**PROBLEM TO WORK ON**
Output the records below verbatim, minus the pictures.

**MATERIAL SHOWN**

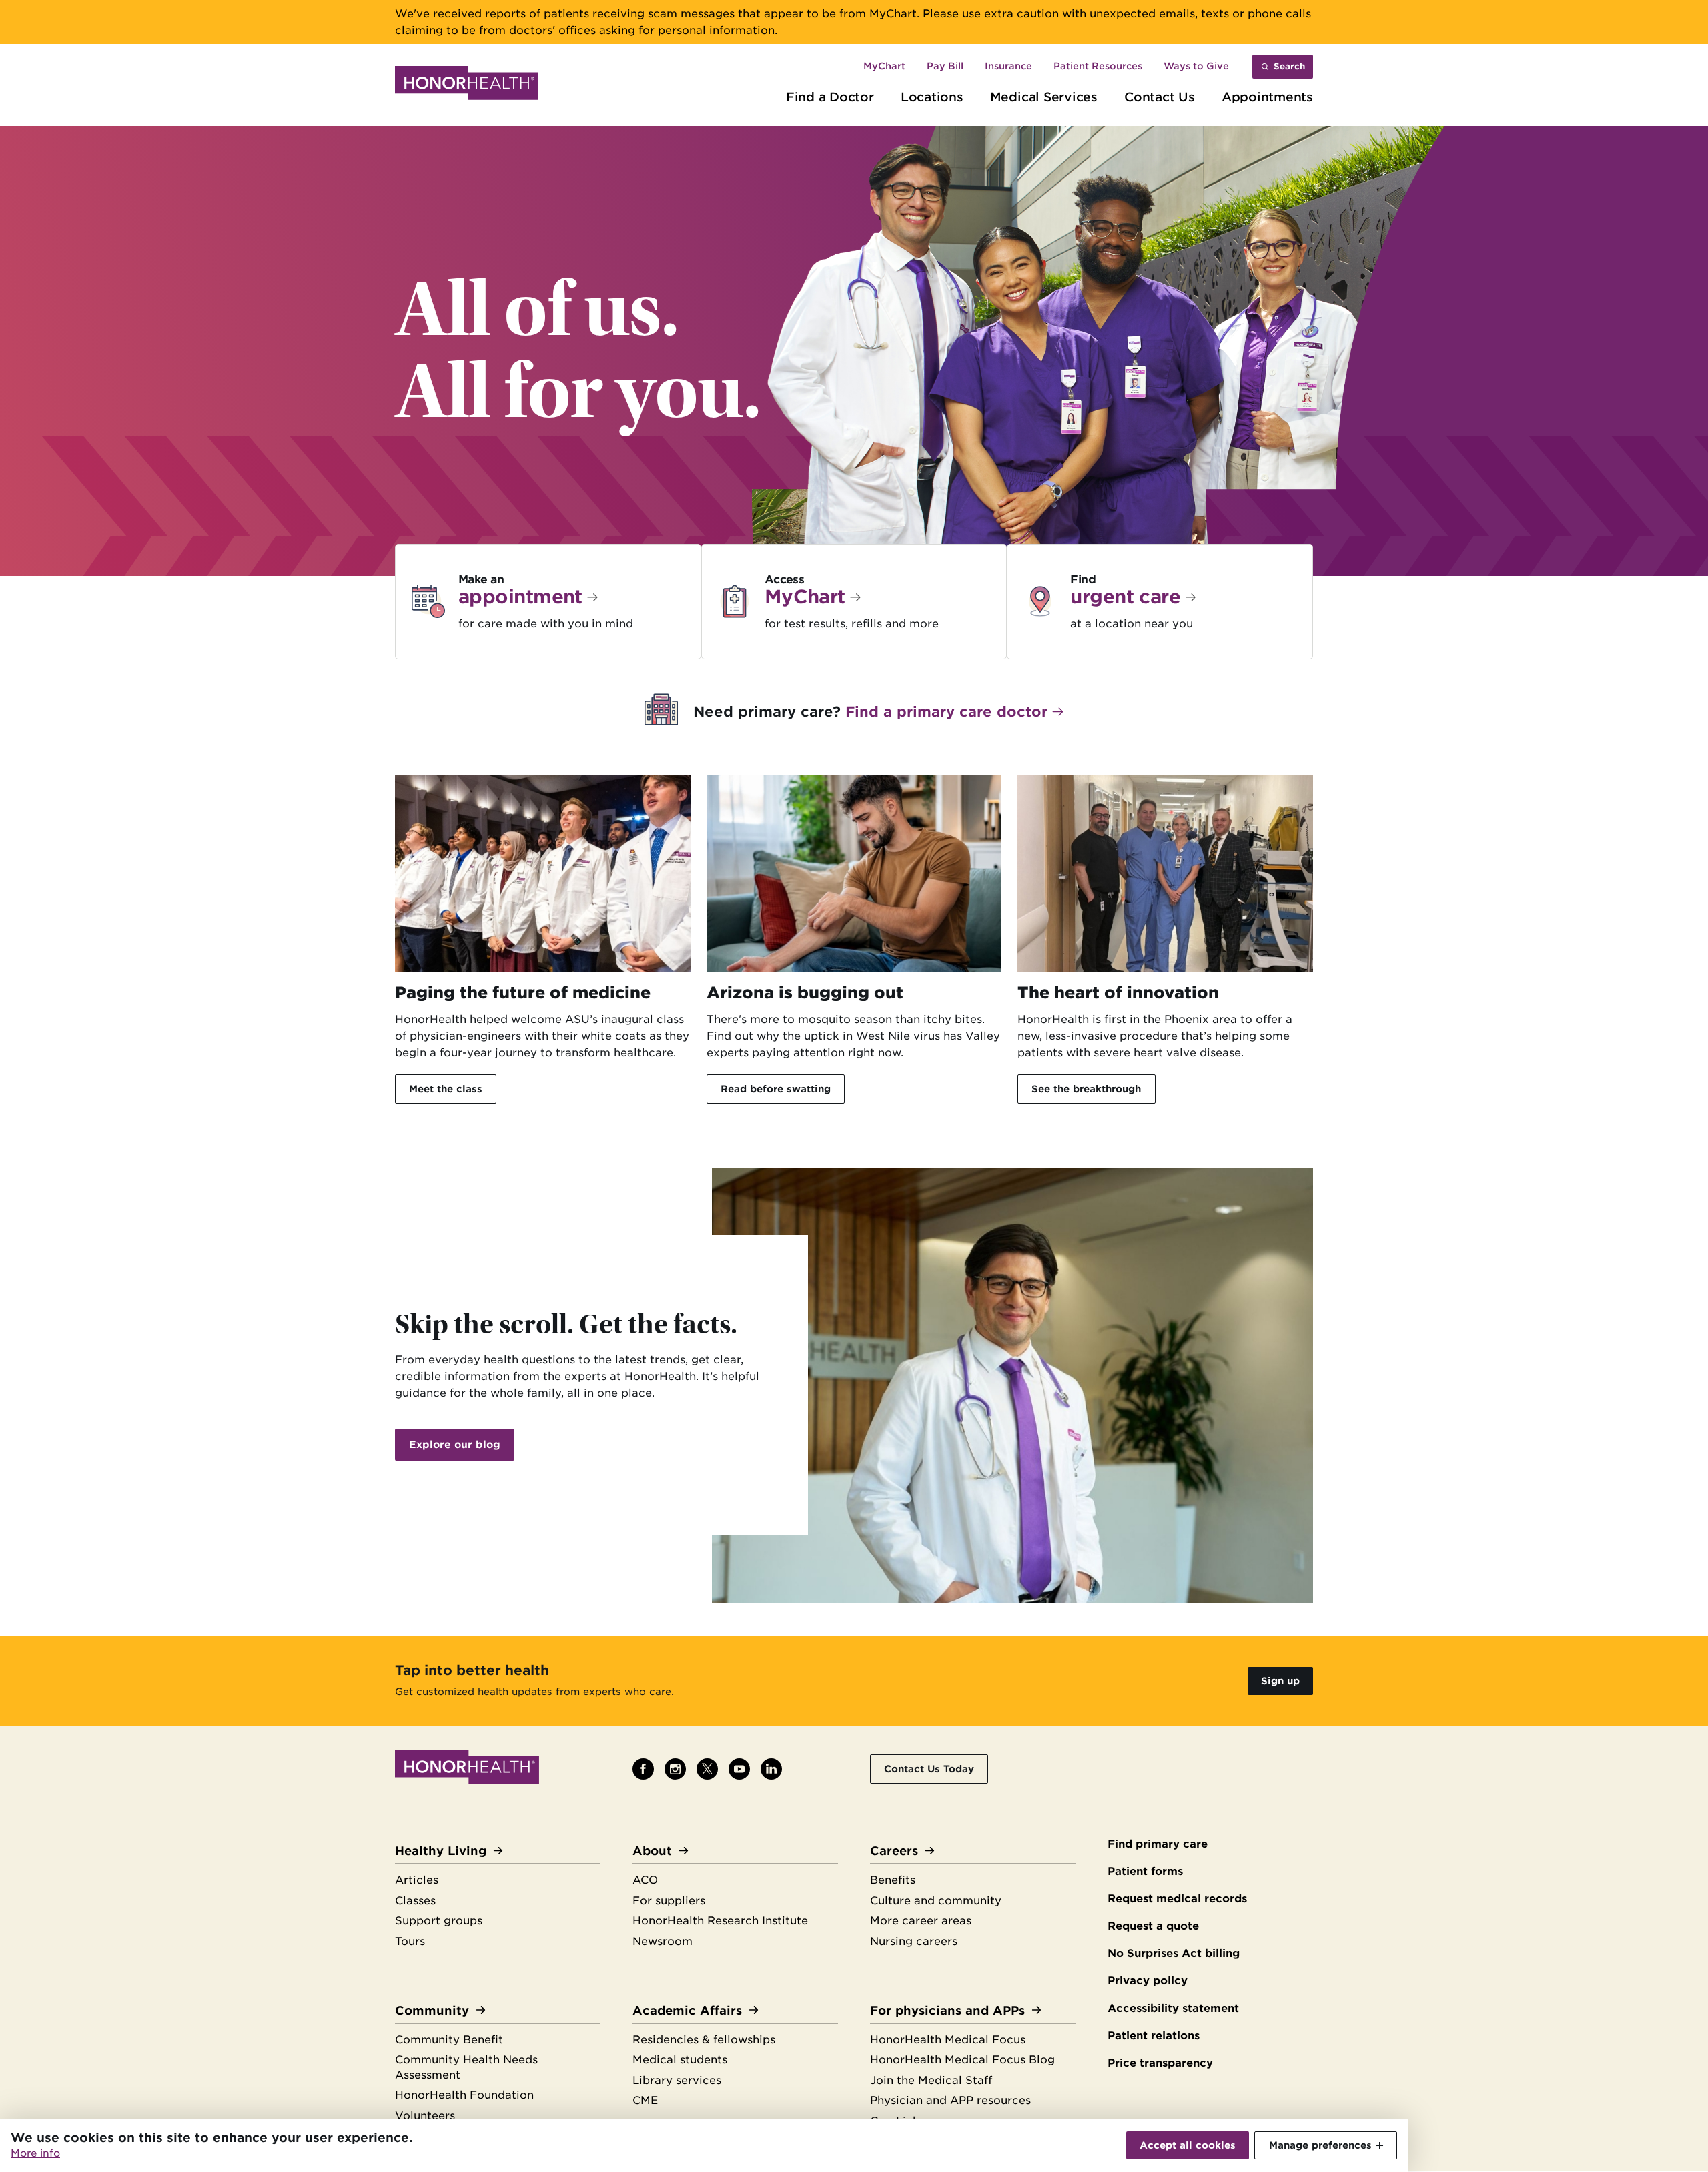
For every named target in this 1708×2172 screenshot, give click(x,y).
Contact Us (1159, 96)
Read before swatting (776, 1088)
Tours (410, 1941)
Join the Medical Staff (931, 2080)
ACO (645, 1880)
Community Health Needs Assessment (466, 2067)
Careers (894, 1851)
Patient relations (1154, 2035)
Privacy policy (1148, 1980)
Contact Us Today (929, 1768)
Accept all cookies (1188, 2145)
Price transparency (1160, 2063)
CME (645, 2100)
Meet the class (445, 1088)
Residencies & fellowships (703, 2039)
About (652, 1851)
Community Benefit (449, 2039)
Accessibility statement (1173, 2008)
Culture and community (935, 1900)
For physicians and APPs (947, 2010)
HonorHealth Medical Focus (947, 2039)
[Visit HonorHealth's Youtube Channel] (739, 1769)
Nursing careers (913, 1941)
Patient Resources (1097, 66)
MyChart (884, 66)
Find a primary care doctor (946, 711)
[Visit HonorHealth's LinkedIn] (771, 1769)
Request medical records (1177, 1898)
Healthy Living (440, 1851)
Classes (415, 1900)
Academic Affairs (687, 2010)
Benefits (892, 1880)
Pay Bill (945, 66)
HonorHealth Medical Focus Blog (962, 2059)
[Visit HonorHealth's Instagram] (675, 1769)
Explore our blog (454, 1445)
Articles (416, 1880)
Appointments (1267, 96)
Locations (932, 96)
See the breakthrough (1086, 1088)
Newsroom (662, 1941)
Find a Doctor (830, 96)
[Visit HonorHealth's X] (707, 1769)
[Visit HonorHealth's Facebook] (643, 1769)
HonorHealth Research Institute (720, 1920)
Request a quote (1153, 1926)
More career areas (920, 1920)
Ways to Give (1196, 66)
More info (35, 2153)
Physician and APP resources (950, 2100)
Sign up (1280, 1680)
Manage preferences (1320, 2145)
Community (432, 2010)
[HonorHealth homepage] (466, 85)
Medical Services (1044, 96)
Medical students (679, 2059)
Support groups (438, 1920)
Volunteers (425, 2115)
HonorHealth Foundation (464, 2095)
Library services (676, 2080)
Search (1289, 66)
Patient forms (1145, 1871)
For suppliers (668, 1900)
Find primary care (1158, 1844)
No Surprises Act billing (1174, 1953)
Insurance (1008, 66)
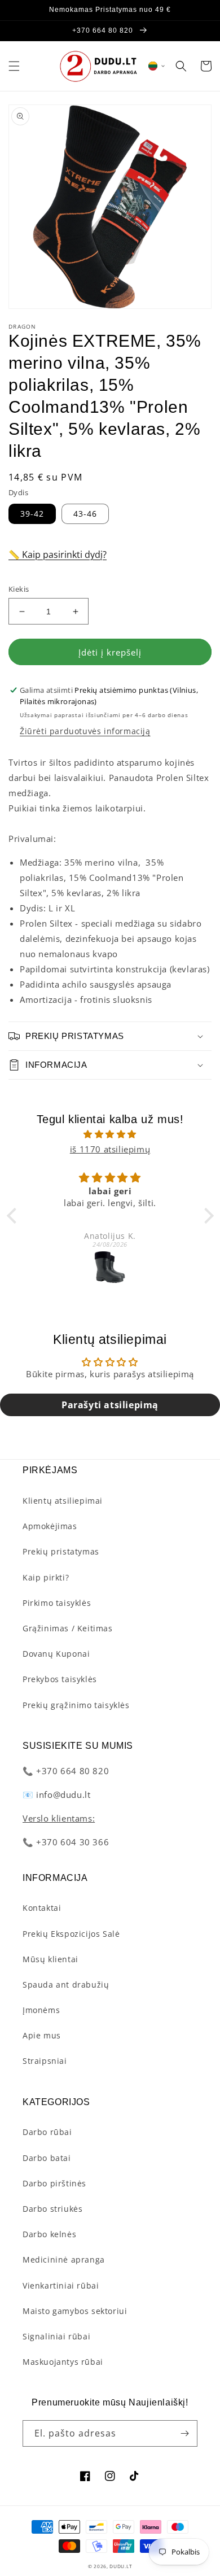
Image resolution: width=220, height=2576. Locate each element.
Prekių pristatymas (61, 1551)
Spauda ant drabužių (66, 1984)
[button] (14, 66)
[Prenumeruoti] (184, 2433)
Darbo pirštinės (54, 2183)
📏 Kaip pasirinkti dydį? (57, 554)
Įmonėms (41, 2010)
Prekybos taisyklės (60, 1679)
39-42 (32, 513)
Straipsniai (45, 2060)
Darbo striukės (52, 2208)
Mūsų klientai (50, 1959)
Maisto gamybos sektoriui (75, 2311)
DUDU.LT (120, 2566)
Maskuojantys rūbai (63, 2361)
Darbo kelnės (49, 2234)
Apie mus (42, 2035)
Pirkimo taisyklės (57, 1602)
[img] (110, 1134)
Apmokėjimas (50, 1526)
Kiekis (18, 589)
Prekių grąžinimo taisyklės (76, 1705)
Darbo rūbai (47, 2132)
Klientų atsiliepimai (63, 1500)
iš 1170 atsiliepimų (110, 1149)
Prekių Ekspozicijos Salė (71, 1933)
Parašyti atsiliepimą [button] (110, 1405)
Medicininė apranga (64, 2259)
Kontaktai (42, 1907)
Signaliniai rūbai (56, 2336)
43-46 (85, 513)
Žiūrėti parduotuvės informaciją (85, 731)
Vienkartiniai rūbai (61, 2285)
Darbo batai (47, 2158)
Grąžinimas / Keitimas (68, 1628)
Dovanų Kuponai (56, 1653)
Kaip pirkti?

**EXERCISE RESULT**
For every named target in this 1708×2172 screenshot, give click(x,y).
Contact Us (1159, 96)
Read before swatting (776, 1088)
Tours (410, 1941)
Join the Medical Staff (931, 2080)
ACO (645, 1880)
Community Health Needs Assessment (466, 2067)
Careers (894, 1851)
Patient relations (1154, 2035)
Privacy policy (1148, 1980)
Contact Us Today (929, 1768)
Accept all cookies (1188, 2145)
Price transparency (1160, 2063)
CME (645, 2100)
Meet the class (445, 1088)
Residencies & fellowships (703, 2039)
About (652, 1851)
Community Benefit (449, 2039)
Accessibility statement (1173, 2008)
Culture and community (935, 1900)
For physicians and APPs (947, 2010)
HonorHealth Medical Focus (947, 2039)
[Visit HonorHealth's Youtube Channel] (739, 1769)
Nursing careers (913, 1941)
Patient Resources (1097, 66)
MyChart (884, 66)
Find a primary care doctor (946, 711)
[Visit HonorHealth's LinkedIn] (771, 1769)
Request medical records (1177, 1898)
Healthy Living (440, 1851)
Classes (415, 1900)
Academic Affairs (687, 2010)
Benefits (892, 1880)
Pay Bill (945, 66)
HonorHealth Medical Focus Blog (962, 2059)
[Visit HonorHealth's Instagram] (675, 1769)
Explore our blog (454, 1445)
Articles (416, 1880)
Appointments (1267, 96)
Locations (932, 96)
See the breakthrough (1086, 1088)
Newsroom (662, 1941)
Find a Doctor (830, 96)
[Visit HonorHealth's X] (707, 1769)
[Visit HonorHealth's Facebook] (643, 1769)
HonorHealth Research Institute (720, 1920)
Request a quote (1153, 1926)
More career areas (920, 1920)
Ways to Give (1196, 66)
More info (35, 2153)
Physician and APP resources (950, 2100)
Sign up (1280, 1680)
Manage preferences (1320, 2145)
Community (432, 2010)
[HonorHealth homepage] (466, 85)
Medical Services (1044, 96)
Medical students (679, 2059)
Support groups (438, 1920)
Volunteers (425, 2115)
HonorHealth Foundation (464, 2095)
Library services (676, 2080)
Search (1289, 66)
Patient forms (1145, 1871)
For suppliers (668, 1900)
Find primary care (1158, 1844)
No Surprises Act billing (1174, 1953)
Insurance (1008, 66)
Image resolution: width=220, height=2576. Locate each element.
Prekių pristatymas (61, 1551)
Spauda ant drabužių (66, 1984)
[button] (14, 66)
[Prenumeruoti] (184, 2433)
Darbo pirštinės (54, 2183)
📏 Kaip pasirinkti dydį? (57, 554)
Įmonėms (41, 2010)
Prekybos taisyklės (60, 1679)
39-42 (32, 513)
Straipsniai (45, 2060)
Darbo striukės (52, 2208)
Mūsų klientai (50, 1959)
Maisto gamybos sektoriui (75, 2311)
DUDU.LT (120, 2566)
Maskuojantys rūbai (63, 2361)
Darbo kelnės (49, 2234)
Apie mus (42, 2035)
Pirkimo taisyklės (57, 1602)
[img] (110, 1134)
Apmokėjimas (50, 1526)
Kiekis (18, 589)
Prekių grąžinimo taisyklės (76, 1705)
Darbo rūbai (47, 2132)
Klientų atsiliepimai (63, 1500)
iš 1170 atsiliepimų (110, 1149)
Prekių Ekspozicijos Salė (71, 1933)
Parašyti atsiliepimą [button] (110, 1405)
Medicininė apranga (64, 2259)
Kontaktai (42, 1907)
Signaliniai rūbai (56, 2336)
43-46 (85, 513)
Žiūrėti parduotuvės informaciją (85, 731)
Vienkartiniai rūbai (61, 2285)
Darbo batai (47, 2158)
Grąžinimas / Keitimas (68, 1628)
Dovanų Kuponai (56, 1653)
Kaip pirkti?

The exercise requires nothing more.